STATED GOAL 1
Answer from the Glasgow Central article:
(a) On what date did the station open, and with how many platforms?
(b) How many individual panes of glass does the roof have?
(c) How many applications did Lyons receive for the 100 free tour tickets?
STATED GOAL 2
Carry on the Glasgow Central article past its final sentence.

Glasgow Central has always been one of my favourite stations. So, when RAIL asked me to go on one of the tours that take you ‘behind the scenes’ into areas the public don’t normally have access to, I jumped at the chance. I thought that by doing so I might learn a little about the history of the building. Instead I learned far, far more.  

The station opened on August 1 1879 with eight platforms, but had to be expanded in 1890 as it had already become too small. 

The station was rebuilt to the impressive size it is today between 1901 and 1905, and now occupies 2.2 square miles of the city centre. The station is protected by a huge ridge and furrow roof, with over 44,000 individual panes of glass sheltering its 106,000 daily passengers from the vagaries of the Scottish climate. It boasts some fine architecture, shops, bars and a sumptuous hotel. 

The tours have been running - with little publicity - since October 2014. They are the brainchild of Paul Lyons, who worked as a customer services assistant at the station. He’d been convinced for some time that there was a market for them, but it was only after a 2013 ‘open doors day’ (where normally closed buildings admit the public) that it became clear just how popular they could be. Lyons advertised 100 free tickets for a station tour and received 83,500 applications! Now, a little over two years later, 29,000 people have taken the £13-a-ticket, 90-minute tour, and it has become a full-time job for Lyons and his assistant Vic, who also manages the website and bookings.

DATA LINES
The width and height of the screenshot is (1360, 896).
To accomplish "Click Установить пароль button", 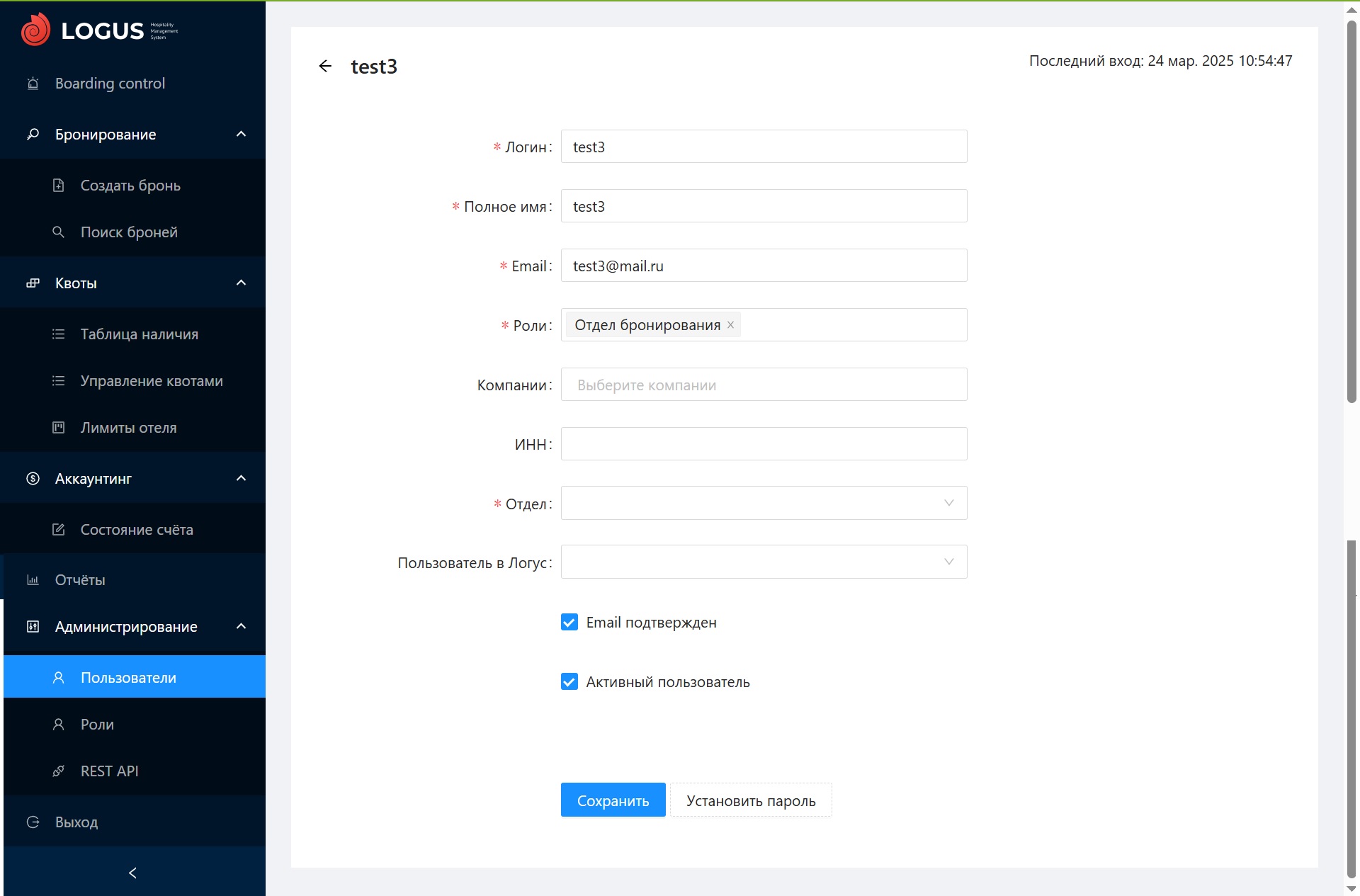I will click(751, 800).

WRITTEN ANSWER 1
(a) August 1 1879, with eight platforms.
(b) Over 44,000.
(c) 83,500.

WRITTEN ANSWER 2
You first encounter Lyons by the information point on the concourse, where people are asked to rendezvous. After you sign in, receive a Network Rail bump cap and hi-vis tabard, Lyons introduces himself and the entertainment begins. He is - to put it mildly - a bit of a tour de force. Tall, wiry and bespectacled, with a bushy beard and mellifluous Scottish voice, Lyons looks like he could have stepped straight out of one of the history books that he loves so much.

But this is no dry history lesson. Lyons’ passion, wit and storytelling ability makes the history leap off the page and surround you in such a vivid way that you feel part of it. He starts by telling us that where we were standing would once have been tracks, which were cut back to today’s buffer stops to create space for the increase in passenger numbers. He relates details of the roof, buildings and general layout, before leading us through a door by Platform 9, down a metal staircase and into the depths of the station. 

Oh, did I mention the rats? Lyons does… several times. He gets the measure of the group in a series of jokes about the rodents that live below. 

But it’s not all joking, as we find out when we stop in an area of brick arches. Nowadays it’s full of vehicles, but Lyons points out that coal and grain used to be deposited here through chutes between the tracks above. However, rats came up from the Clyde and contaminated the grain, leading to deaths among the folks eating it. The Victorians may have been great engineers, but their concept of hygiene left a lot to be desired! Apparently, coal for the boiler that heated the station’s Central Hotel was still delivered this way until the mid-1960s.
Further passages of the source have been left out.